◆ TASK BRIEF: If pictures appear among the lines below, leave them out while you return exactly the lines from the one with "Instruction: Archive the" through the one with "359x216 pixels. At".

◆ DATA SUPPLIED:
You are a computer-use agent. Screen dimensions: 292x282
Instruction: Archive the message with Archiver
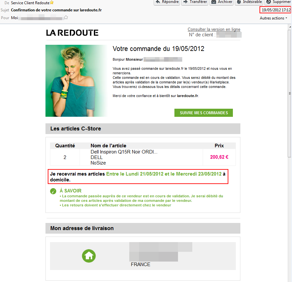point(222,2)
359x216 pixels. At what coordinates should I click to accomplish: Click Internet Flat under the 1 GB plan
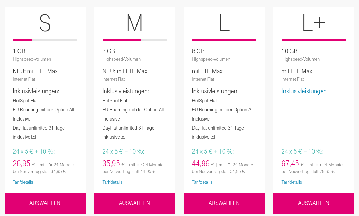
---
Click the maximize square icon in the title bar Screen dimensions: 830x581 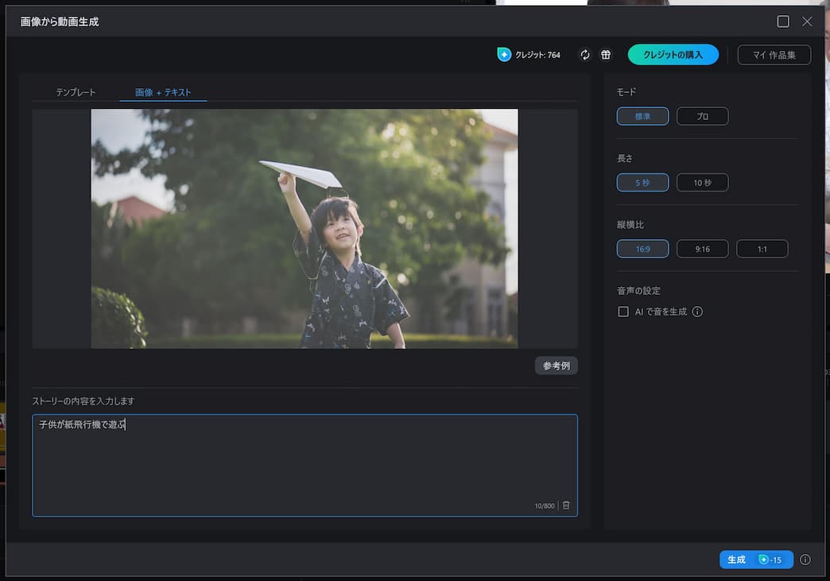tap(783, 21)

◆ REPLY:
Instruction: Archive the message with Archiver
point(222,2)
359x216 pixels. At what coordinates should I click to accomplish: Click Internet Flat under the 1 GB plan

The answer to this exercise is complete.